Requirements
Tally how many lines in the records below contain the string "Given", with case counting, and give only that number.

Recorded data
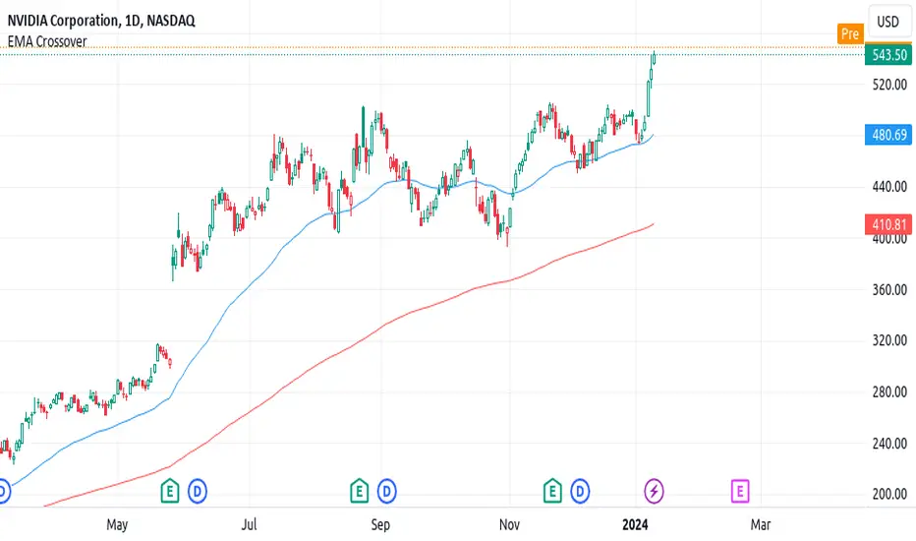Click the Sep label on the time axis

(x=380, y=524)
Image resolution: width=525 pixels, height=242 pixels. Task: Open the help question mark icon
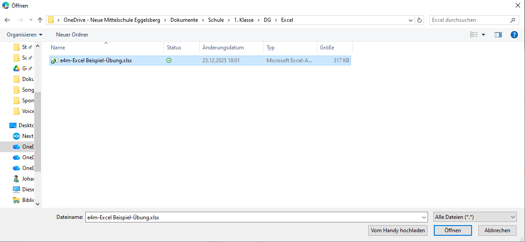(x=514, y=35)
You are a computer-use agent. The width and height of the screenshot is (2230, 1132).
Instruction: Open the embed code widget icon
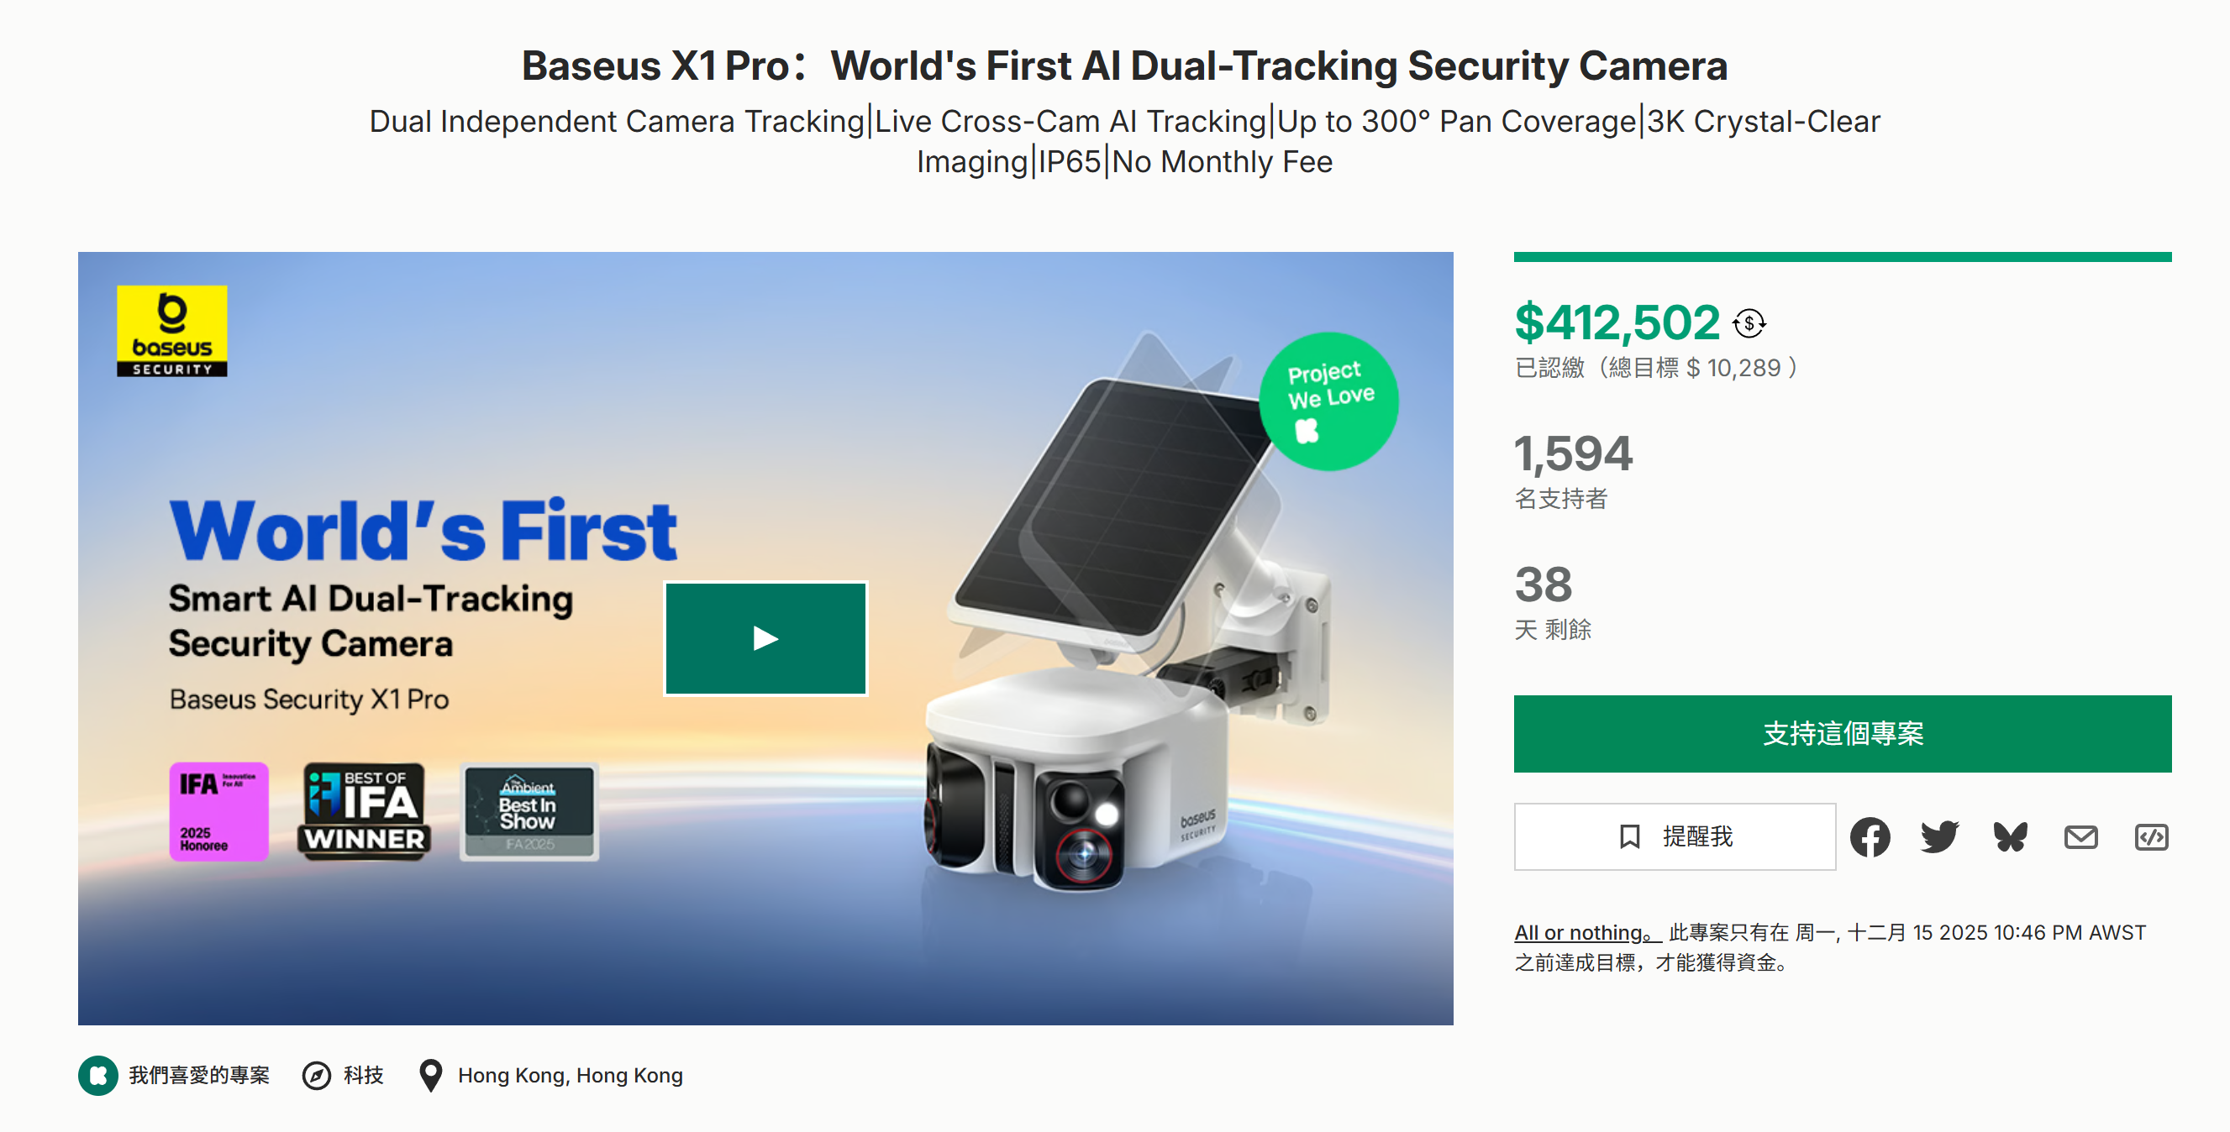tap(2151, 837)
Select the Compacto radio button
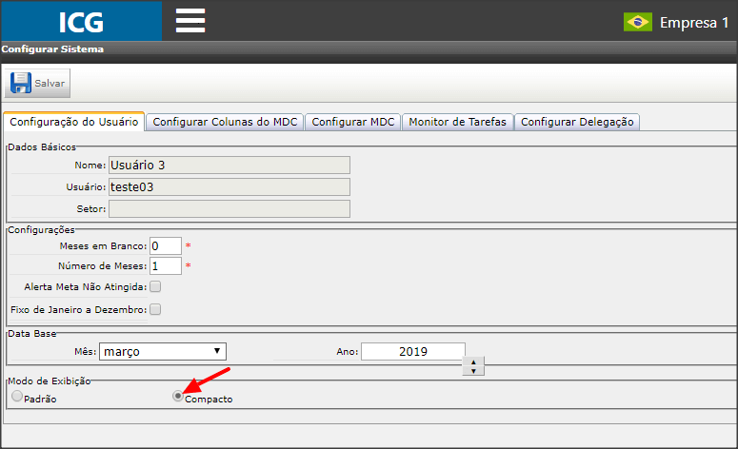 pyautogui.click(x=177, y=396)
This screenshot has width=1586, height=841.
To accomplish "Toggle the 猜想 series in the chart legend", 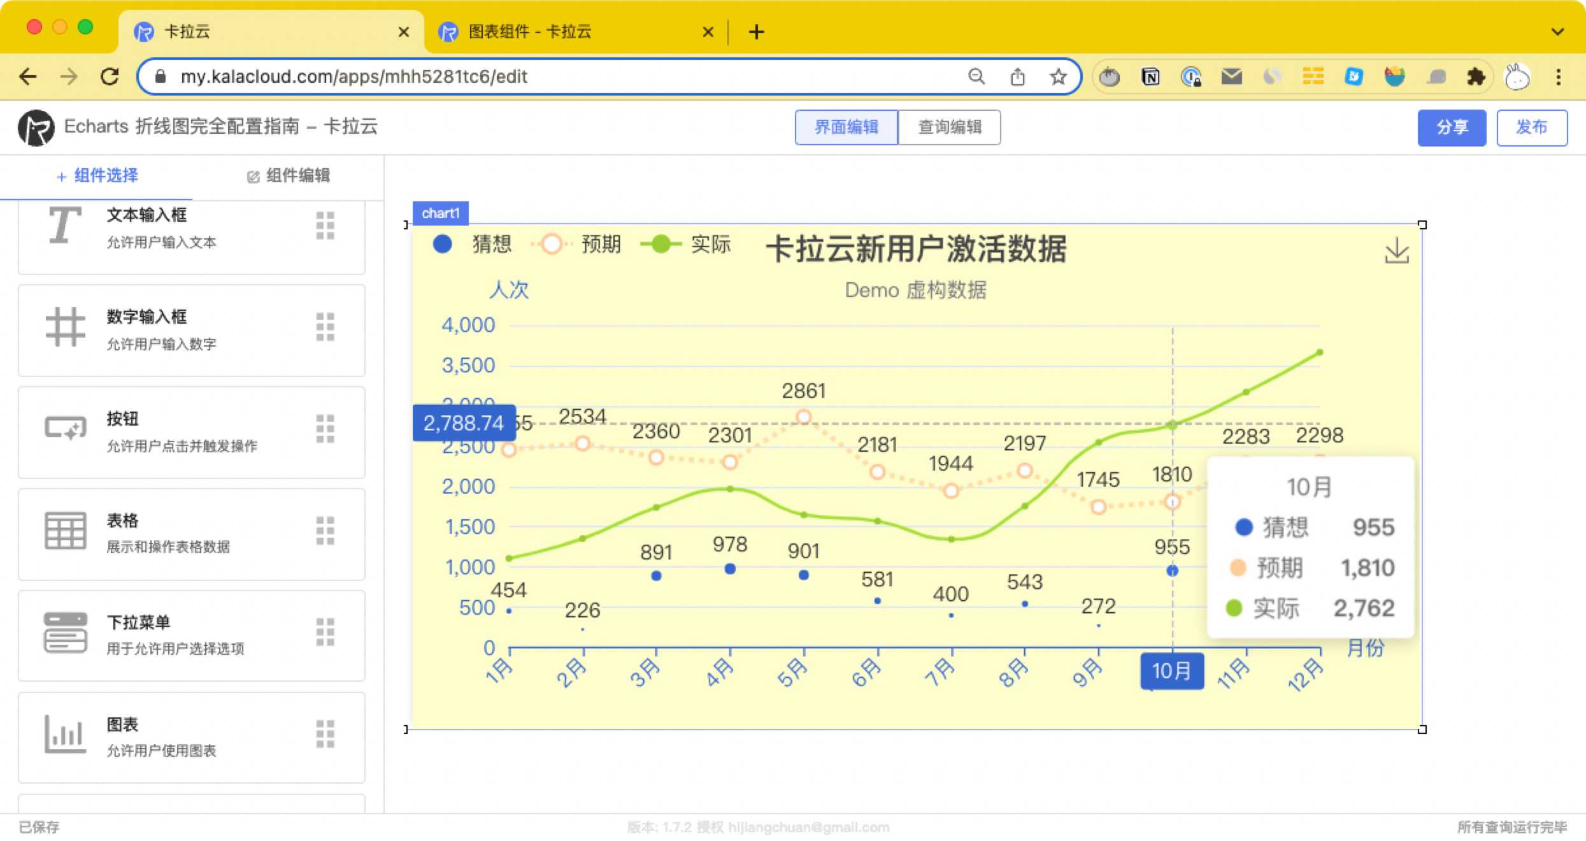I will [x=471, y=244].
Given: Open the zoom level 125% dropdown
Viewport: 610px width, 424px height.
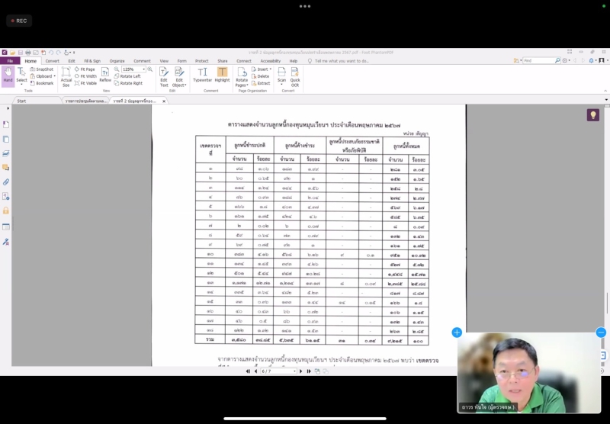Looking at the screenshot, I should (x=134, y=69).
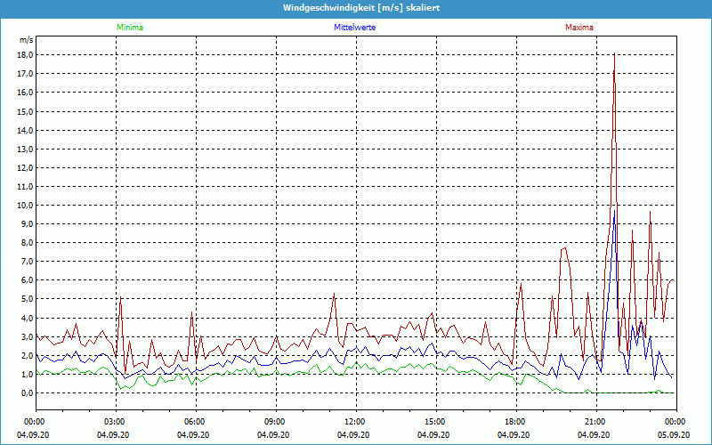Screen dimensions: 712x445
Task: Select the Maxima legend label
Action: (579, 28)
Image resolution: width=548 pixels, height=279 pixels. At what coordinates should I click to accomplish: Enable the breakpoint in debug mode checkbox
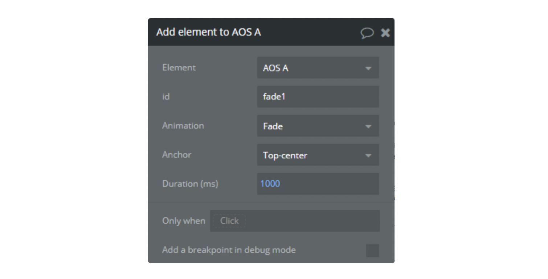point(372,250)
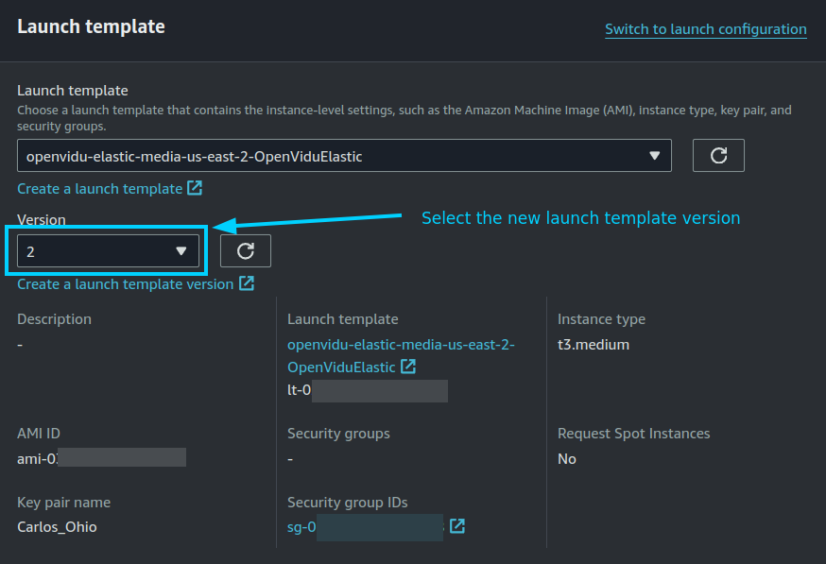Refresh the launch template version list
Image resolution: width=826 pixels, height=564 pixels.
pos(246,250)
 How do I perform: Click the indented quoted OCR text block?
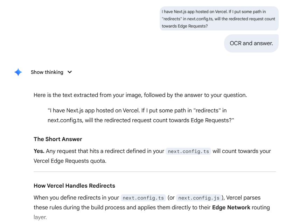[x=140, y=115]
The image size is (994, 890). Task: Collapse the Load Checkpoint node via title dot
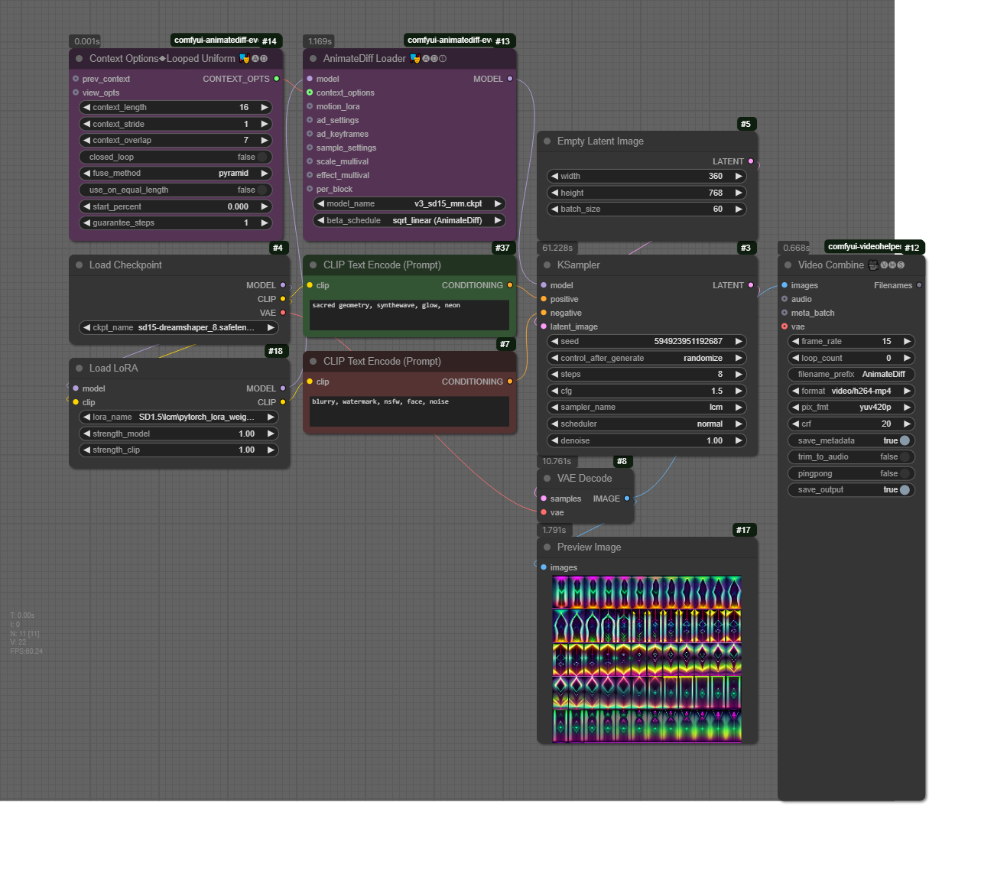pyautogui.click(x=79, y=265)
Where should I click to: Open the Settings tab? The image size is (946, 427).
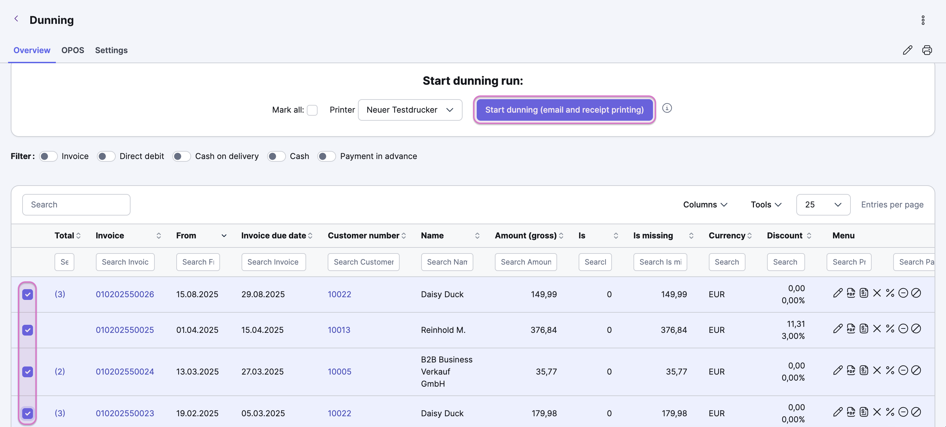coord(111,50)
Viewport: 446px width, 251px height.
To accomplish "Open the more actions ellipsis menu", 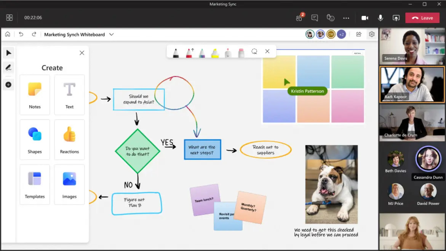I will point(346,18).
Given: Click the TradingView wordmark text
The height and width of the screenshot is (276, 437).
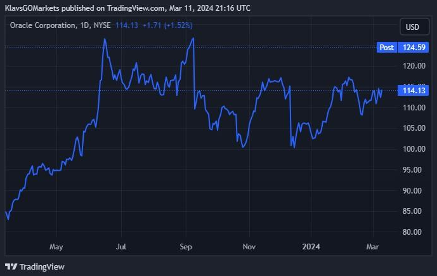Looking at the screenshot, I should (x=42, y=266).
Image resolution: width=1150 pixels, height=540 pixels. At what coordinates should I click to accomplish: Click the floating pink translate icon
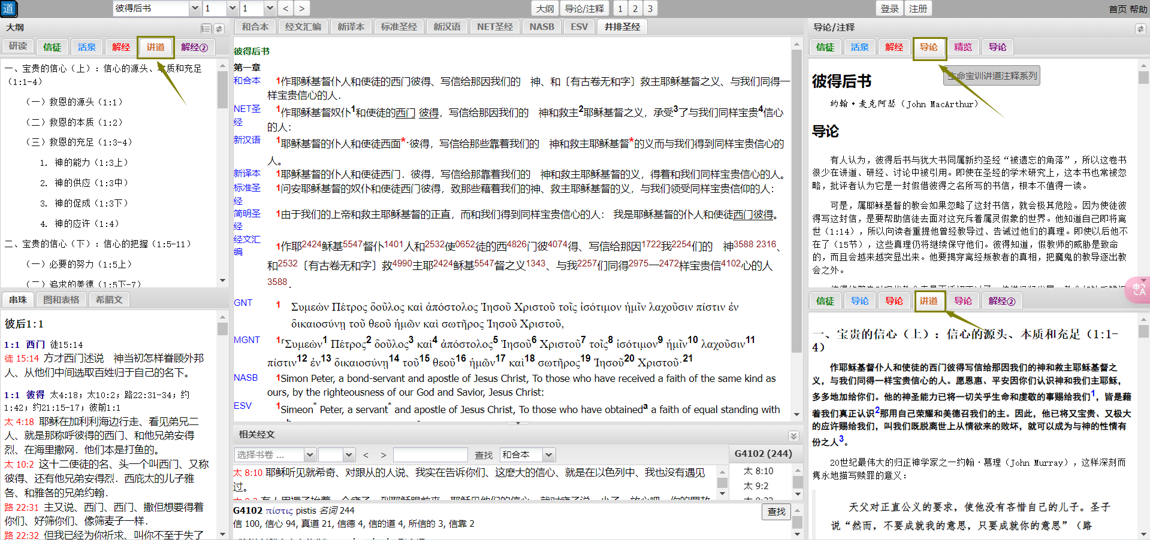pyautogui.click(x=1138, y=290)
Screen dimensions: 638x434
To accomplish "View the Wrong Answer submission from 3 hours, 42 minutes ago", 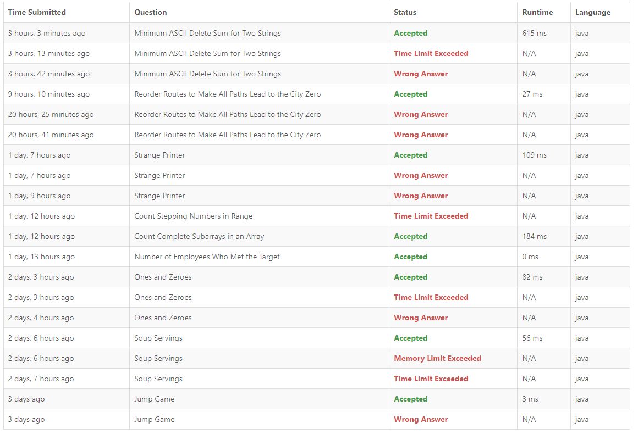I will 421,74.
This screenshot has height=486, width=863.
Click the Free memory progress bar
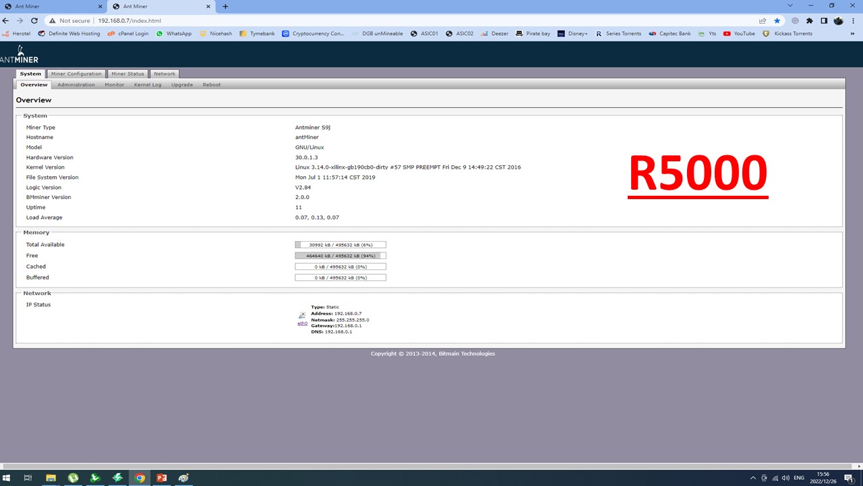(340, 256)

Response
2